In the US, air conditioning and other space cooling methods account for about 10% of all electricity consumption. It is more efficient to build cooling systems into new buildings rather than relying on expensive air conditioning units, which are not environmentally friendly.

An effective and energy-saving personal cooling technology is in high demand. And a solution might have arrived.

Personal Cooling Fabrics

According to new research, a new material has been developed that cools the wearer.

Yes, longer-term the answer might be to put clothes on to keep us cool.

Yang Si, Bin Ding and his colleagues at ACS Applied Materials & Interfaces have developed a personal cooling fabric that could efficiently transfer heat away from the body, while also being breathable, water repellent and crucially, easy to make.

The researchers made the new material by electrospinning a polymer (materials made up of long, repeating chains of molecules), a water-repelling version of the polymer and a thermally conductive filler into nanofibrous membranes.
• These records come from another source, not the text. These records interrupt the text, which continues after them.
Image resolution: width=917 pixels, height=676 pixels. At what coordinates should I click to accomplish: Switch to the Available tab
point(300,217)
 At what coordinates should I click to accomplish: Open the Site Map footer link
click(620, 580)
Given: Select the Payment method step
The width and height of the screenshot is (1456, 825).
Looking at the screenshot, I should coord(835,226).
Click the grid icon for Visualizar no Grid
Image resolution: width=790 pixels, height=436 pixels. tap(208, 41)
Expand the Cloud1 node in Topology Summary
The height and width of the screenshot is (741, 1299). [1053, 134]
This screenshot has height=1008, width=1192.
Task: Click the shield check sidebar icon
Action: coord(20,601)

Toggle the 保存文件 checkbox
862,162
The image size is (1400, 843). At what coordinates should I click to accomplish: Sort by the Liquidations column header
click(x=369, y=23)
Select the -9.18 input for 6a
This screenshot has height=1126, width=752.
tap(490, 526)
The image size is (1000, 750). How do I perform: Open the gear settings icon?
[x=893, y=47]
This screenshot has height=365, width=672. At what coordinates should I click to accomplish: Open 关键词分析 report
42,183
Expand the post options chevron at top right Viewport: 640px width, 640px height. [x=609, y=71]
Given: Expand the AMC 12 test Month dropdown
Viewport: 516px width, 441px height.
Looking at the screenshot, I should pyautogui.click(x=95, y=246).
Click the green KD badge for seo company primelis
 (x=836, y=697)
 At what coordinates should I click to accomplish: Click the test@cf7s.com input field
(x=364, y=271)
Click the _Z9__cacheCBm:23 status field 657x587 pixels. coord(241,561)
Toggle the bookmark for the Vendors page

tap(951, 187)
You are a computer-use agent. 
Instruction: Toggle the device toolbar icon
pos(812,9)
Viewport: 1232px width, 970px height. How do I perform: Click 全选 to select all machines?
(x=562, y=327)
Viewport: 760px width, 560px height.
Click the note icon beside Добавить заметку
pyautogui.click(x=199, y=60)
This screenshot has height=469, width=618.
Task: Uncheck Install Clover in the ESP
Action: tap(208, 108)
Simple.

These membranes repelled water from the outside, but they had large enough pores to allow sweat to evaporate from the skin and air to circulate. In tests, the thermal conductivity was higher than that of many other conventional or high-tech fabrics.

The membrane could be useful not only for personal cooling, but also for solar energy collection, seawater desalination and thermal management of electronic devices, the researchers say.

With hotter weather to become yet another ‘new normal’, let’s hope we see such personal cooling fabrics on the rails at Zara and River Island quicker than we can say ‘pass me a Capri-Sun’.